### RECORDS TO PROCESS

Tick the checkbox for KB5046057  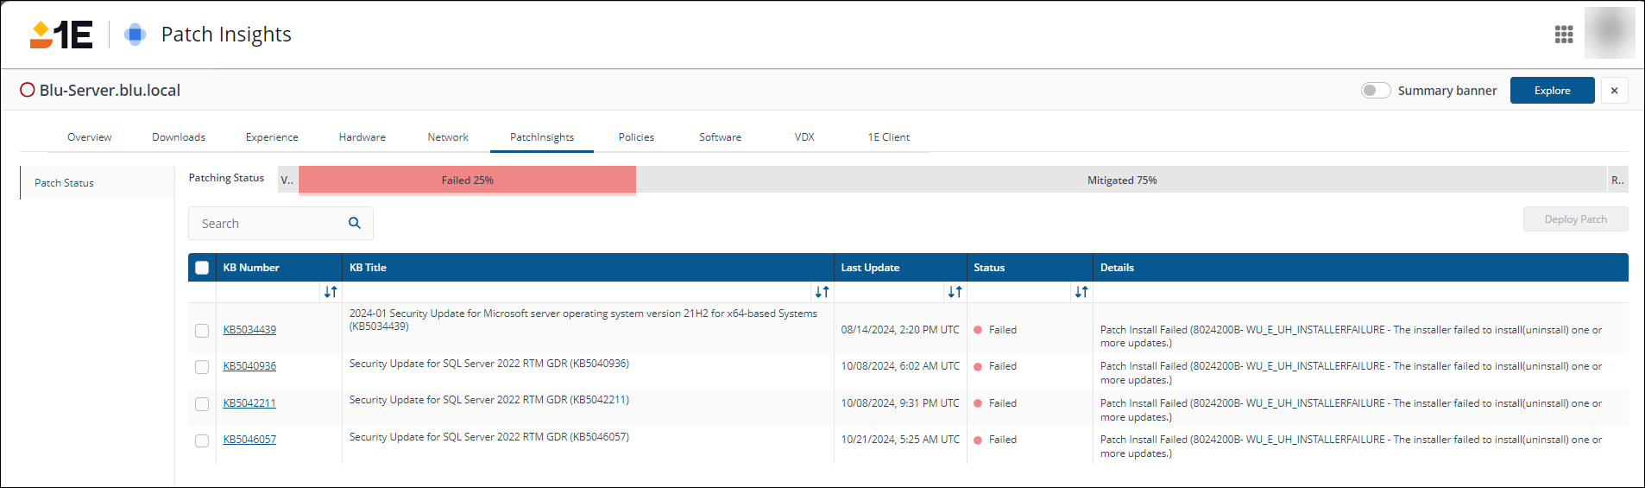pos(202,440)
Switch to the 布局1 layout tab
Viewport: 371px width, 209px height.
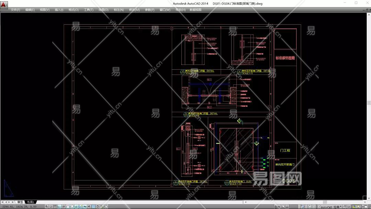tap(31, 202)
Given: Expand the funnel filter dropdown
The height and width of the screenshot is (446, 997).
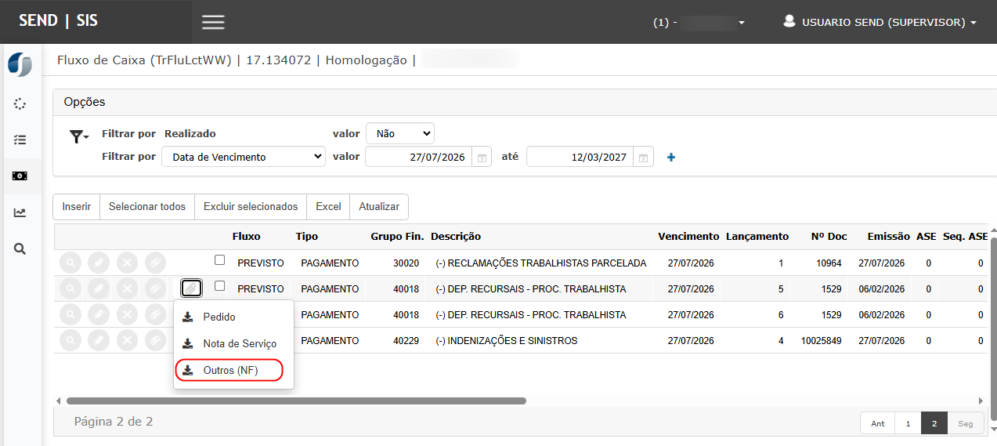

######

Copy exactly, with no pictures, the lines from the line containing "Given: Expand the funnel filter dropdown" through the last line of the records above.

Given: Expand the funnel filter dropdown
The height and width of the screenshot is (446, 997).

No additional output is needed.